Typing/subtyping Shiga toxin from pathogenic Escherichia coli using MALDI-TOF-TOF tandem mass spectrometry and top-down proteomic analysis

Authors: Fagerquist, Clifton - Keith; Zaragoza, William; Carter, Michelle

Submitted to: Proceedings of the ASMS Conference on Mass Spectrometry and Allied Topics
Publication Type: Proceedings
Publication Acceptance Date: 6/21/2019
Publication Date: 6/25/2019
Citation: Fagerquist, C.K., Zaragoza, W.J., Carter, M.Q. 2019. Typing/subtyping Shiga toxin from pathogenic Escherichia coli using MALDI-TOF-TOF tandem mass spectrometry and top-down proteomic analysis. Proceedings of the ASMS Conference on Mass Spectrometry and Allied Topics, June 2 - 6, 2019, Atlanta, GA. ID 297530 (ThP 536).

Interpretive Summary:

Technical Abstract: Shiga toxin-producing Escherichia coli (STEC) constitute a continuing threat to public health and agriculture.
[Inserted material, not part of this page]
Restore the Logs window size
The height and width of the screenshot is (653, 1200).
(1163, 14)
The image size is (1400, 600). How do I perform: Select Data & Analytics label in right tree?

Rapid and sensitive methods are needed to detect and identify the various types and subtypes of Shiga toxin (Stx) that are generated by these pathogenic bacteria. Matrix-assisted laser desorption/ionization tandem time-of-flight mass spectrometry (MALDI-TOF-TOF-MS/MS) has the capability to detect and identify types and subtypes of Stx. We have analyzed three non-motile STEC strains for Stx expression using antibiotic induction, MALDI-TOF-TOF-MS/MS with post-source decay (PSD) and top-down proteomic analysis. One STEC was a clinical isolate linked to a case of hemolytic uremic syndrome in Europe. Two STEC strains were isolated from an agricultural region in California. The clinical isolate produced Stx type/subtype: Stx2a. One environmental STEC strain expressed Stx1a and the other produced Stx2a. Stx types/subtypes were identified by MS/MS-PSD of the disulfide bond-reduced B-subunit of the holotoxin and top-down proteomic analysis. The most prominent fragment ions result from polypeptide backbone cleavage on the C-terminal side of aspartic acid (D) residues (i.e. aspartic acid effect) with less abundant fragment ions from cleavage on the C-terminal side of glutamic acid (E) residues. From identification of the B-subunit alone, Stx was typed and subtyped for these three non-motile strains. The disulfide bond-intact B-subunit were also analyzed by MS/MS-PSD that confirmed removal of the N-terminal signal peptide as well as the presence of an intramolecular disulfide bond essential to the proper formation of the AB5 holotoxin complex. The intramolecular disulfide bond was confirmed by polypeptide backbone cleavage between the two cysteine residues of the disulfide bond and symmetric and asymmetric cleavage of the disulfide bond resulting in characteristic fragment ion triplets. The fragment ion triplets are absent from MS/MS-PSD of the disulfide bond-reduced B-subunit. Top-down proteomic analysis was consistent with whole genome sequencing for these STEC strains.